This weekend an aspiring embedded developer asked something in a programming group about how to handle time between his devices and the server. This is something I've got some experience with, so my answer was both passionate and empathic.
This guide is for any developer who needs to write code that sends timestamped data, logs, chat messages, or anything else in that vein. Especially if you end up distributing software across different computers. It may also be of help to those working on large, monolithic enterprise systems, see the battle stories at the end.
So, here it is again, from a developer who's been there.

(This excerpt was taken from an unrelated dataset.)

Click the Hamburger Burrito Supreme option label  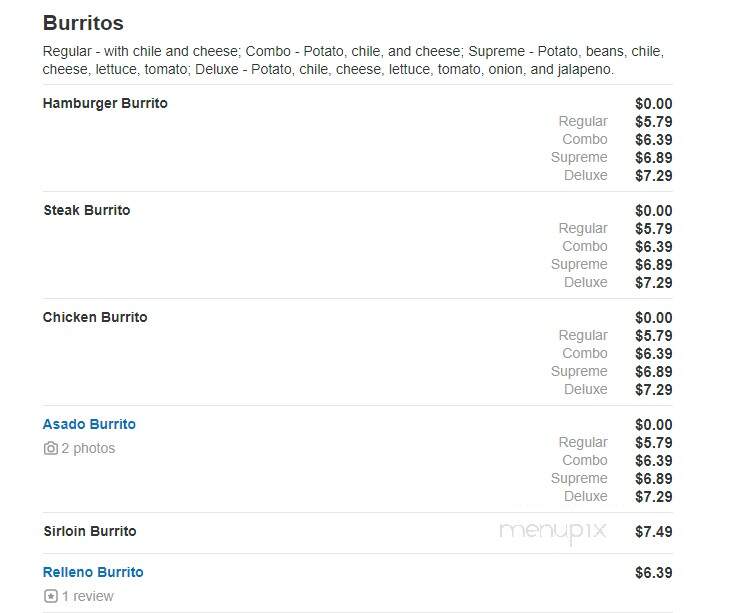click(x=579, y=157)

First, check out the Computerphile video about time. This should give you enough background to know where things risk going wrong, and then comes a summary of what you should be doing.
The paf short list of DO's
- Only use continuous, monotonic time
- Use UTC Everywhere
- At presentation, convert to desired timezone
- Synchronise all clocks using NTP
Only use continuous, monotonic time
This means counting seconds or milliseconds against a known place in time. This can be the year 2000, the year 1900, or most commonly, The Unix Epoch. You pick a storage method, and precision, and count upwards from there.

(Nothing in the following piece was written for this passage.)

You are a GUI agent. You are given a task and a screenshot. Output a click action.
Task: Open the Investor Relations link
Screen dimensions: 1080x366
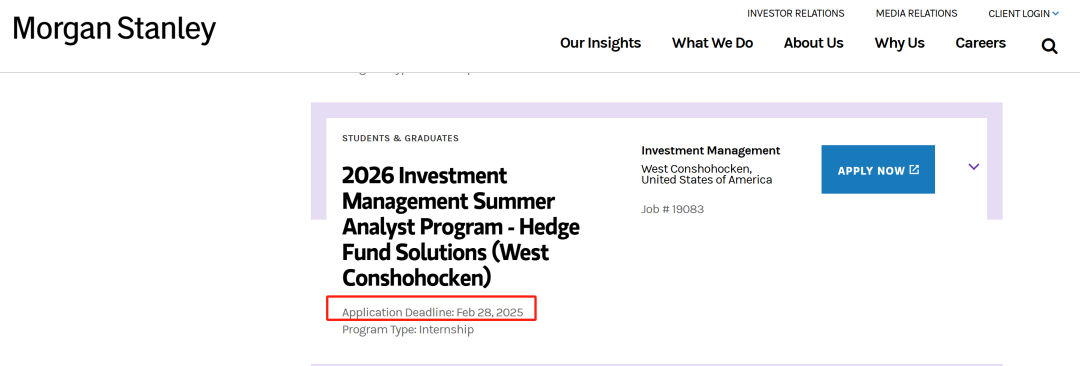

Standard disclaimer, make sure you do not use a simple 32bit integer counter, or you will run out of time in the future.
Use UTC Everywhere
You will need conversion methods from your counter, to UTC, and back again. Don't forget to take Leap Seconds into consideration, or you will have clock drift or gaps where you did not expect it.
Conversion at Presentation
Since now you have solid, working UTC time, that while it might be completely off (since you didn't have a proper clock), at least can be correct. When you convert it to display, you need to take Historical timezone changes into consideration.

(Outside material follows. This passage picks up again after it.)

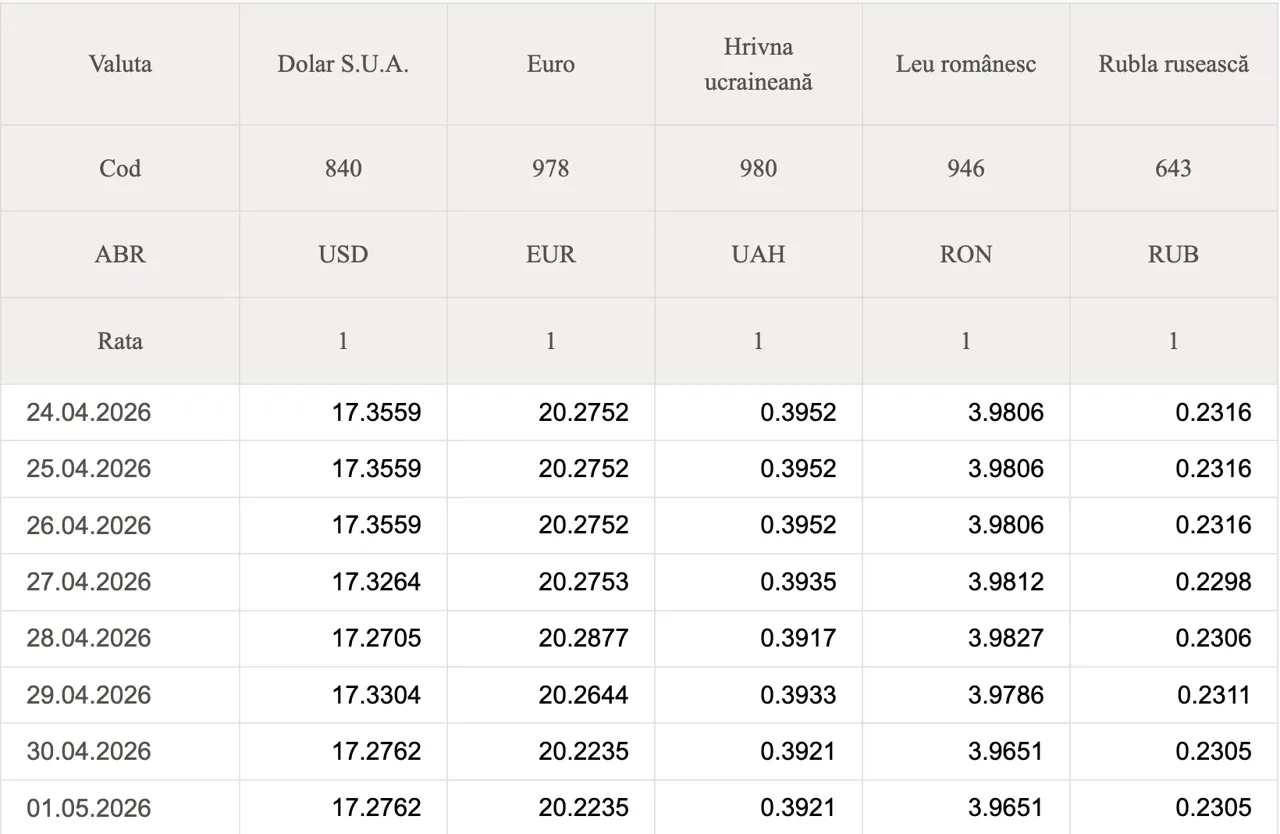This screenshot has height=834, width=1280.
Task: Click the UAH rate 0.3935
Action: point(798,581)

Synchronise all clocks with NTP
NTP is one of few proper ways of synchronising clocks. Use ntpd or similar daemon. This will ensure your clock always goes forwards, and prevent time drifts into the past. Time leaps (hard synchronisation) may break #1 above, and jumble your data.
Further Considerations Regarding Time Zones
Timezone databases can expire. Do not at any cost keep a local timezone database in your application that differs from the system one, make sure the system can update it's timezone database. Timezones sometimes change with only days or weeks notice, and this may cause further trouble if you pass data in local time formats.
If you pass data in localised timezone between machines, you need to make sure that your timezone databases are in sync between the two machines, or you will see funny disconnects and lost time. Gaps in data, or duplicate/out of order data, even on NTP synchronised machines. Debugging this can be an exercise in brain damage.
This means, that all your servers should be running in UTC, at all times.
There is no way to automatically detect the proper timezone for an embedded system. GPS coordinates won't do it, the network time on most GSM/3G networks is most often wrong, or out of sync, and the DHCP Timezone Option will break in practice. Attempting to do this for anything other than presentation purposes will lead to corrupt data in the long run.
For systems like this, it may also be required to pass the suspected current timezone in with the data from an embedded device. Especially if the device is mobile (car, boat, cellphone) which may migrate from timezone to timezone. This means that you report data as an offset to UTC, but also pass along the meta data of where the system thinks it is.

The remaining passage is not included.